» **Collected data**

Content starts

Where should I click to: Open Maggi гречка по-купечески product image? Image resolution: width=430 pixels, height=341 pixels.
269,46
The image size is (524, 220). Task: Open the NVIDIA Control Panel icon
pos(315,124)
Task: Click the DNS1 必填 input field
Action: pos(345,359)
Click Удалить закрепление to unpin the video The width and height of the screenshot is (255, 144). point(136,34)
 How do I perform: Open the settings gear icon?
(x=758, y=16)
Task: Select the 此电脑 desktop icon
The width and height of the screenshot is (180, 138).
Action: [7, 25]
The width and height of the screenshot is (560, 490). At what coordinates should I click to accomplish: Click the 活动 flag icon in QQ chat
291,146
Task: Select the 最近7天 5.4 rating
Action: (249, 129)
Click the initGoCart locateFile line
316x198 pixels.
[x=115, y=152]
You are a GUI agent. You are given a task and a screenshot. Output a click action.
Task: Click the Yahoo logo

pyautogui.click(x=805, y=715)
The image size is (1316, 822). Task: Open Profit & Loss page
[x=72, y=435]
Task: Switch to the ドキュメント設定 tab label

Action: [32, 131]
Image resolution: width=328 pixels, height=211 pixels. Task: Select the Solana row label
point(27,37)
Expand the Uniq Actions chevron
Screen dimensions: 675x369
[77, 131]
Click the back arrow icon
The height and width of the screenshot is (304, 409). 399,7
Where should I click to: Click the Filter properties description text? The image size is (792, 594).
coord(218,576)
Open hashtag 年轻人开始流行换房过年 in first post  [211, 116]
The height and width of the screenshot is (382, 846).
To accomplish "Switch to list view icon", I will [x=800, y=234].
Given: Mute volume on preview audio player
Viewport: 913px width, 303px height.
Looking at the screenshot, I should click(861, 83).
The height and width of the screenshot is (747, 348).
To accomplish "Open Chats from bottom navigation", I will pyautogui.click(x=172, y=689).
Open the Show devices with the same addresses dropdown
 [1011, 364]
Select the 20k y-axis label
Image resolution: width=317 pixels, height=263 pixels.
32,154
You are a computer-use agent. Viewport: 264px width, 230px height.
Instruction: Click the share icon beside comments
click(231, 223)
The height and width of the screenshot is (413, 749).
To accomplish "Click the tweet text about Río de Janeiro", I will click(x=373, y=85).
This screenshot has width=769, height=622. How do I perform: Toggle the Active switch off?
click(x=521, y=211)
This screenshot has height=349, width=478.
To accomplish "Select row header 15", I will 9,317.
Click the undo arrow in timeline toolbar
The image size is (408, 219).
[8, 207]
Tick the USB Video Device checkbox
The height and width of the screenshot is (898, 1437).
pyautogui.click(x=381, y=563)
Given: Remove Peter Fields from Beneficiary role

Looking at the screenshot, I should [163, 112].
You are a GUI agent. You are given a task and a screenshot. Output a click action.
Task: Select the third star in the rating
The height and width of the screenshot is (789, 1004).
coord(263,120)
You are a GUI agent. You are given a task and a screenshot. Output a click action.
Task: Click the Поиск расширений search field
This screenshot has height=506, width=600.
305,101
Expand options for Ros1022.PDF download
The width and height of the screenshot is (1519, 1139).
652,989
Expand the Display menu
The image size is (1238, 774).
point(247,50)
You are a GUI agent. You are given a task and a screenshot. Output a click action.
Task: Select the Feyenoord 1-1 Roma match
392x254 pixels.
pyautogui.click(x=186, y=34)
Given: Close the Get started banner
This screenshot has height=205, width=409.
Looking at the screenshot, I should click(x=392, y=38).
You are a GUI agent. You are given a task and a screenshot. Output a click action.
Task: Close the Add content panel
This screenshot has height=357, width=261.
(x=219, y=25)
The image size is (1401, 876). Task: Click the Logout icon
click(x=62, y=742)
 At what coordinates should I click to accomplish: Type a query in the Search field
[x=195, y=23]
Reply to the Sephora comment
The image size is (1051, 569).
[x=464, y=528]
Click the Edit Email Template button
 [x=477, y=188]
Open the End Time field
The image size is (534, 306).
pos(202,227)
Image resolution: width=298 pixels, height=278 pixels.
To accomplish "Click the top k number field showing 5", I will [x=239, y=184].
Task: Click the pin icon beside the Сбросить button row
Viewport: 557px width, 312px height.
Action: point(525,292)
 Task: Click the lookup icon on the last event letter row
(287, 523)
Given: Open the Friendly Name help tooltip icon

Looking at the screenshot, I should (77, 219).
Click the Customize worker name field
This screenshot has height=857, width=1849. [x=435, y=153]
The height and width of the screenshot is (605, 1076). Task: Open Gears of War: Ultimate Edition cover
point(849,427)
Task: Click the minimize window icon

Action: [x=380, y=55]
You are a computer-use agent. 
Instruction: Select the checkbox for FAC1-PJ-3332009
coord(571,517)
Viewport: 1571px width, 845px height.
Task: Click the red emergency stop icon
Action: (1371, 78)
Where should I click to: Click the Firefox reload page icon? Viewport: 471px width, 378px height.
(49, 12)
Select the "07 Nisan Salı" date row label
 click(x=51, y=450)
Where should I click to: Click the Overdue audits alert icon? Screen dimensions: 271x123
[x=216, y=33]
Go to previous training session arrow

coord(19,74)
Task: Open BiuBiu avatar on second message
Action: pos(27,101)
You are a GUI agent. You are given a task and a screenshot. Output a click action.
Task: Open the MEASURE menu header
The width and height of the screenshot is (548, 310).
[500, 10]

Content ends

» **How to complete this task**
Count each line above with "computer"; write only the number.

» **Final answer**
2